Although STLDI coverage is not an excepted benefit, it is exempt from certain individual-market requirements, such as annual or lifetime limits on essential health benefits, or the prohibition on pre-existing condition exclusions. These final regulations undo the 2016 regulations that limited the duration of STLDI coverage to no more than three months. Also under these final regulations, issuers of STLDI insurance would need to include a notice in the insurance contract.
The notice will inform individuals purchasing the STLDI contract that the coverage is not required to comply with federal requirements under the Affordable Care Act.
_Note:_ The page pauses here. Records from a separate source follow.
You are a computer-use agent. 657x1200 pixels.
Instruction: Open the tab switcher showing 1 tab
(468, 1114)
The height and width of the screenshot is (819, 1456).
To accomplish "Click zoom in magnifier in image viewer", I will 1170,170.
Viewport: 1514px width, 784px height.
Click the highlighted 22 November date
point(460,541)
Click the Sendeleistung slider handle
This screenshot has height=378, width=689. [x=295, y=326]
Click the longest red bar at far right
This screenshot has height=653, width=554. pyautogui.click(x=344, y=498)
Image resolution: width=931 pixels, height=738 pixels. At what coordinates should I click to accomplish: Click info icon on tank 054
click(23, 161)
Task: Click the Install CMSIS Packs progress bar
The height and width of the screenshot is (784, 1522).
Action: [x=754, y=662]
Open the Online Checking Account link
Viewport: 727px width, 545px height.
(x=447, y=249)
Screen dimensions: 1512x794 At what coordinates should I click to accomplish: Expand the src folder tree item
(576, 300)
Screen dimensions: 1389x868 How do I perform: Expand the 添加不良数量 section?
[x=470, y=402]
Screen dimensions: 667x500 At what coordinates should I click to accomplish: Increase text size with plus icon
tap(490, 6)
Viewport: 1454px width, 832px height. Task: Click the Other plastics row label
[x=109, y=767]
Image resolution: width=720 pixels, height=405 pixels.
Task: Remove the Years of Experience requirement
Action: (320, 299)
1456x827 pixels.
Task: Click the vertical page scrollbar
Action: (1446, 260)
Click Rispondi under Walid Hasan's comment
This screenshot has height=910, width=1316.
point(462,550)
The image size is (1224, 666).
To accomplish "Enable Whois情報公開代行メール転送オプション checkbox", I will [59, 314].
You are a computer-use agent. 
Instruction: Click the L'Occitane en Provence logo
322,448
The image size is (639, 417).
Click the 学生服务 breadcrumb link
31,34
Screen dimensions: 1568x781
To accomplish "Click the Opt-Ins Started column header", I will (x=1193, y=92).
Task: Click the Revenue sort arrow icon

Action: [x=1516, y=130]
For policies having an effective date prior to January 1, 2019, the notice will also include a statement that the coverage does not qualify as “minimum essential coverage” and that you may be subject to a penalty if you do not have minimum essential coverage for any month in 2018.
The final regulations will become effective 60 days after they are published in the federal register. Final Regulations https://www.cms.gov/CCIIO/Resources/Files/Downloads/dwnlds/CMS-9924-F-STLDI-Final-Rule.pdf
IRS Provides Guidance on Amended 162(m)
On August 21, 2018, the IRS issued guidance regarding changes to Section 162(m) of the Internal Revenue Code made by the Tax Cuts and Jobs Act (“TCJA”). In particular, IRS Notice 2018-68 provides guidance regarding the determination of covered employees and what arrangements may qualify for grandfathered status under new Section 162(m).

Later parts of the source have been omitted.